Copy out, without alteration, the stretch of the records from the line containing "Screen dimensions: 1600x990" through the end of the records.

[Data for this task start]

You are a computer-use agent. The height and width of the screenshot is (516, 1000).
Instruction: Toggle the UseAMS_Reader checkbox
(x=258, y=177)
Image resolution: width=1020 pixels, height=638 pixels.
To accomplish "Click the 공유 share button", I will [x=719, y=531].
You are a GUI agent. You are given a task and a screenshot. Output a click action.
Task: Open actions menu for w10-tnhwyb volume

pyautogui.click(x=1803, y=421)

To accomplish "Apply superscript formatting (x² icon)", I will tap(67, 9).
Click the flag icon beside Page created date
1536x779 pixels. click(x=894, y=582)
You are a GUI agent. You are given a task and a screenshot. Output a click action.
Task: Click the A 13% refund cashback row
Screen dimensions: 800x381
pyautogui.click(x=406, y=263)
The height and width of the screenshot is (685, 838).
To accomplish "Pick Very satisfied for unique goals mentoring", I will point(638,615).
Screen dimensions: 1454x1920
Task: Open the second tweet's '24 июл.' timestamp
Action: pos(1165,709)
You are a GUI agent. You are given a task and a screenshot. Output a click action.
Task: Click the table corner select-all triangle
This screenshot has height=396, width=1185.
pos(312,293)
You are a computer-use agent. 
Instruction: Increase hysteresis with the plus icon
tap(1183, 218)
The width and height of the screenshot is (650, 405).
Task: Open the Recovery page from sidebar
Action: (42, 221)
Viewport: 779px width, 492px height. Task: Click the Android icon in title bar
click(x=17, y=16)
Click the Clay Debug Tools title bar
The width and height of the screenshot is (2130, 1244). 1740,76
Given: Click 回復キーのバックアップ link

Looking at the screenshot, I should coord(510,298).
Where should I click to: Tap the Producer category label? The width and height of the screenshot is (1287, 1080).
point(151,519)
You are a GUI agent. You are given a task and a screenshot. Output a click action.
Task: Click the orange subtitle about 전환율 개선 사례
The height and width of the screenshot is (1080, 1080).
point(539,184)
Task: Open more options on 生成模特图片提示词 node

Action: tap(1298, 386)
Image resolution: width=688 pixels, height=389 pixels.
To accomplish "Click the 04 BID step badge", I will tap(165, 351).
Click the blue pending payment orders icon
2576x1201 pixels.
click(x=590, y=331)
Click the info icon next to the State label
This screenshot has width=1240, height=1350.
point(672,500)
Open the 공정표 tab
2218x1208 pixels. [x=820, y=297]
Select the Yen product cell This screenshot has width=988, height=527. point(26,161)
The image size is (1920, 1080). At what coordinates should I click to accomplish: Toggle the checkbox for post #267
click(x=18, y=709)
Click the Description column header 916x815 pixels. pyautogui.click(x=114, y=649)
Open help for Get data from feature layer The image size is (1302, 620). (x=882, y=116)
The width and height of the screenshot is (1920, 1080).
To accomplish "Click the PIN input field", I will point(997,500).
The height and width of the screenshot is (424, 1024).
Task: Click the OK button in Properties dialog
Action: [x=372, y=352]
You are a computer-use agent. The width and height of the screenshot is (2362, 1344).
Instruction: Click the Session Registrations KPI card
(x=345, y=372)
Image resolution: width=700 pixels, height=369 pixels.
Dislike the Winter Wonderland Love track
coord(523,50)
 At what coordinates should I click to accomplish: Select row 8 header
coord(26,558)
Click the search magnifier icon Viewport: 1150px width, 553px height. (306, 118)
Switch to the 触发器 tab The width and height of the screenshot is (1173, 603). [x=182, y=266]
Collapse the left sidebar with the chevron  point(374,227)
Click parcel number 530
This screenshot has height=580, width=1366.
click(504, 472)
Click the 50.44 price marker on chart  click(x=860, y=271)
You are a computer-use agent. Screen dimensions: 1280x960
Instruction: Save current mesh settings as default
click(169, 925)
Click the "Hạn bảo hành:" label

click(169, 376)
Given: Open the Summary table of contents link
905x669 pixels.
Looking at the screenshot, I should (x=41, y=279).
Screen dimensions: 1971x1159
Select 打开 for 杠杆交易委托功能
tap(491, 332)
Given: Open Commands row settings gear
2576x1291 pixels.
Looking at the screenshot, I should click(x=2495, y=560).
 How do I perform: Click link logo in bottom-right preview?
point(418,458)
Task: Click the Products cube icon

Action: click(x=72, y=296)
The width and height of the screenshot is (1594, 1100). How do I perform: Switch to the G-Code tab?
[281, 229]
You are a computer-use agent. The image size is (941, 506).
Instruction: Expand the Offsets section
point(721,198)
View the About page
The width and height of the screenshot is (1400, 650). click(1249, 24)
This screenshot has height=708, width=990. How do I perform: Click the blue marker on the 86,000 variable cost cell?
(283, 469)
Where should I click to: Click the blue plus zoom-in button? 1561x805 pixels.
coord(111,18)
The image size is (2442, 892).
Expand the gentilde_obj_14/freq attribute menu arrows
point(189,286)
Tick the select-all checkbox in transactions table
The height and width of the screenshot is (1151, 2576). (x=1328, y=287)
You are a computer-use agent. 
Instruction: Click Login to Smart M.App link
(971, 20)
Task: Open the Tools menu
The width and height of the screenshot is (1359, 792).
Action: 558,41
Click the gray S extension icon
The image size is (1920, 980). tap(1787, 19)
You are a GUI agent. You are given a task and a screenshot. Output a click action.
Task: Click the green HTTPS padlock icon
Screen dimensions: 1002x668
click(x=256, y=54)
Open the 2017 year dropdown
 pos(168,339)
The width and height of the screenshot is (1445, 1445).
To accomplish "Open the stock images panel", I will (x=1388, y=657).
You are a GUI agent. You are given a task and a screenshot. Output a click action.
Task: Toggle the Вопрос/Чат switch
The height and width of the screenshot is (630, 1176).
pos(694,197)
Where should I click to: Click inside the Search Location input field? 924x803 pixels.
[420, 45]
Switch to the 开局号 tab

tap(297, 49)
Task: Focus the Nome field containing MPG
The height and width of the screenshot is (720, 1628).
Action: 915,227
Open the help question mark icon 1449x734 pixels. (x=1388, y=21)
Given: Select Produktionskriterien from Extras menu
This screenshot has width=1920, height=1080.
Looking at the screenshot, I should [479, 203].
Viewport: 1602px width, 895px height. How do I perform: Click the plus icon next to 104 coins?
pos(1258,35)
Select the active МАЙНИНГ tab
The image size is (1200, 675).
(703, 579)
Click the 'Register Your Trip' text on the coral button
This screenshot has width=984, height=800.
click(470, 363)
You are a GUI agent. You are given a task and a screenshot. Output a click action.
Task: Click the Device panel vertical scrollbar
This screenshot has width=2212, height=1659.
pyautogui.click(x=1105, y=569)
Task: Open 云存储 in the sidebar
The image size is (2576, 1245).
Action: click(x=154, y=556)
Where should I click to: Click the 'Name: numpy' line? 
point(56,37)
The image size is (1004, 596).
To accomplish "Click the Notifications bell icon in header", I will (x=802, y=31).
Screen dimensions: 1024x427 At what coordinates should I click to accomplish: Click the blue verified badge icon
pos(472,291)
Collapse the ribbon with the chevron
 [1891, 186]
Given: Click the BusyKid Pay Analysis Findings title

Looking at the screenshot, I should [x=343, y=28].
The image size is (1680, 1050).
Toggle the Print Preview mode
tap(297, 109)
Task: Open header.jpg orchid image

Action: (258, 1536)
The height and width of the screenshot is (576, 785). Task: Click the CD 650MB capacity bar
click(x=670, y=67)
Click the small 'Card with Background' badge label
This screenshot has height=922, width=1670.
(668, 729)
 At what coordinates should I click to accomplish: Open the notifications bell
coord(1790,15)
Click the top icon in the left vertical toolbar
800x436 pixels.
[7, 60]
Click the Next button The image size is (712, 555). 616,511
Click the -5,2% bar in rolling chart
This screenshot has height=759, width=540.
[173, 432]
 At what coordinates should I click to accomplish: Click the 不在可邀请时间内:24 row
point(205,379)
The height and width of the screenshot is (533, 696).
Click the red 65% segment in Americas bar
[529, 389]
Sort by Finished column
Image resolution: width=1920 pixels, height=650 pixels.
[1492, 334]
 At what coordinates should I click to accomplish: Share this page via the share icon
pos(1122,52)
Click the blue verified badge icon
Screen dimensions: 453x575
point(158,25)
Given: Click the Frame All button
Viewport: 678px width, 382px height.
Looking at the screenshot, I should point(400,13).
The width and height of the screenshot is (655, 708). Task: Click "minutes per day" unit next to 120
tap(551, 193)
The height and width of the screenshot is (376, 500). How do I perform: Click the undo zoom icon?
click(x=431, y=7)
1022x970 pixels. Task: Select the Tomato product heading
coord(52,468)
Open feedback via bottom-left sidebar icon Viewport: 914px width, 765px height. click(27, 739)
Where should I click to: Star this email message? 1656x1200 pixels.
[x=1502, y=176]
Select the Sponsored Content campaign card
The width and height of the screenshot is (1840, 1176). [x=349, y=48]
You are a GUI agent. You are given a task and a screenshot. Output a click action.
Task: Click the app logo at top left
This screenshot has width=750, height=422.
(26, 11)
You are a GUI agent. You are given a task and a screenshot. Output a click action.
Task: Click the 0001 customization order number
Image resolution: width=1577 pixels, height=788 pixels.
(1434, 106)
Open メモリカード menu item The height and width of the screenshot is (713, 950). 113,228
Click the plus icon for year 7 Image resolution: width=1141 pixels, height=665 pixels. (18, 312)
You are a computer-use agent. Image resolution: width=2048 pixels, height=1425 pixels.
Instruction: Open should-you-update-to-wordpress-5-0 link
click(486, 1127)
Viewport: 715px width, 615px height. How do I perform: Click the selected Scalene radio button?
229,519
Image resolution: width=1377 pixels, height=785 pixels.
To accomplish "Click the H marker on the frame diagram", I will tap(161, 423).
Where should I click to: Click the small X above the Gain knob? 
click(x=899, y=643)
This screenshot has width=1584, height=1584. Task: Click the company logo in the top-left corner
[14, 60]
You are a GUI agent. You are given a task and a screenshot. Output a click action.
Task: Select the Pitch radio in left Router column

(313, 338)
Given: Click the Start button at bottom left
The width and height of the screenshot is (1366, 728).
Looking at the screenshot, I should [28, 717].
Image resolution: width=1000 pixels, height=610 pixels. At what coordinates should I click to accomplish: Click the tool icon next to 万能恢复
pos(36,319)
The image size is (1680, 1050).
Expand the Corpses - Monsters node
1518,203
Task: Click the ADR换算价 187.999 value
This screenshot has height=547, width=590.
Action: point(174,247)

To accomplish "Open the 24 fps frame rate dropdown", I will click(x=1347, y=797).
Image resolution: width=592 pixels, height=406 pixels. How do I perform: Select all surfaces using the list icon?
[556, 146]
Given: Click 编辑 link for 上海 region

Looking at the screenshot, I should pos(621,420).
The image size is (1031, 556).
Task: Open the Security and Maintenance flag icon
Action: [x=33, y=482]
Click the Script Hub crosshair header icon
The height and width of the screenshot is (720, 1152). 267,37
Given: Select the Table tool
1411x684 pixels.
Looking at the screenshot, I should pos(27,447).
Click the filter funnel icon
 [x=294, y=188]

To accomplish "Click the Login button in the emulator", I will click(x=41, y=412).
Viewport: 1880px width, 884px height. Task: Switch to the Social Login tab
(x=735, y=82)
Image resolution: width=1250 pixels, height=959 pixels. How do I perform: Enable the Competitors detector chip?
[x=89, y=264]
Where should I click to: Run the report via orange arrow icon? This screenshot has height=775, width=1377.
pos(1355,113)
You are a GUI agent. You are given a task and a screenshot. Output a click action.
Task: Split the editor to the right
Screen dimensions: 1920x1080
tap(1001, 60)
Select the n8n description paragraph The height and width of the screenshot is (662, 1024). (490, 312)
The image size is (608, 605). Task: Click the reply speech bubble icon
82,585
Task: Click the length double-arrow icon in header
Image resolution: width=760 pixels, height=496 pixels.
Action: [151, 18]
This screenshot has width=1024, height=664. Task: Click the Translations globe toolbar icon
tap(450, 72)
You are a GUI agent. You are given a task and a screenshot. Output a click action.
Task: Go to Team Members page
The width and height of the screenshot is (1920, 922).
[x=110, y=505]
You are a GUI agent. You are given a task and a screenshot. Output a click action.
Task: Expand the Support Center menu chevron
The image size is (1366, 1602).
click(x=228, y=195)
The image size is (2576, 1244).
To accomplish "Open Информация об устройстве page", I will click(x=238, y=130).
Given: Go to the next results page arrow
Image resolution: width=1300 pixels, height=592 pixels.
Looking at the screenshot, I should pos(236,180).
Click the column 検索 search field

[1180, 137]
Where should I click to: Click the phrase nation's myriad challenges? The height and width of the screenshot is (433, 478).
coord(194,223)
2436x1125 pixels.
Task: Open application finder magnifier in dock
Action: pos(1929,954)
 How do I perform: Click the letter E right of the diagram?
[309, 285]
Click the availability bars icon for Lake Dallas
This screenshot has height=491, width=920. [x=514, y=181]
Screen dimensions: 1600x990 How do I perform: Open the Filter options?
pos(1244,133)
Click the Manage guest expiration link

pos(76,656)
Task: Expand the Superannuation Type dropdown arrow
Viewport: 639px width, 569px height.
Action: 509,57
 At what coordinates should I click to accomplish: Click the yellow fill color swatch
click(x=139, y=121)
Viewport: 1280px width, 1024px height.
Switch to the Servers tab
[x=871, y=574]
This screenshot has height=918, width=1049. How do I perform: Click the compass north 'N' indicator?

[Data for this task end]

● Final result
Screen dimensions: 1600x990 How do I perform: Open the Filter options?
pos(1244,133)
Click the Manage guest expiration link

pos(76,656)
Task: Expand the Superannuation Type dropdown arrow
Viewport: 639px width, 569px height.
Action: 509,57
 At what coordinates should I click to accomplish: Click the yellow fill color swatch
click(x=139, y=121)
Viewport: 1280px width, 1024px height.
Switch to the Servers tab
[x=871, y=574]
This screenshot has height=918, width=1049. How do I perform: Click the compass north 'N' indicator?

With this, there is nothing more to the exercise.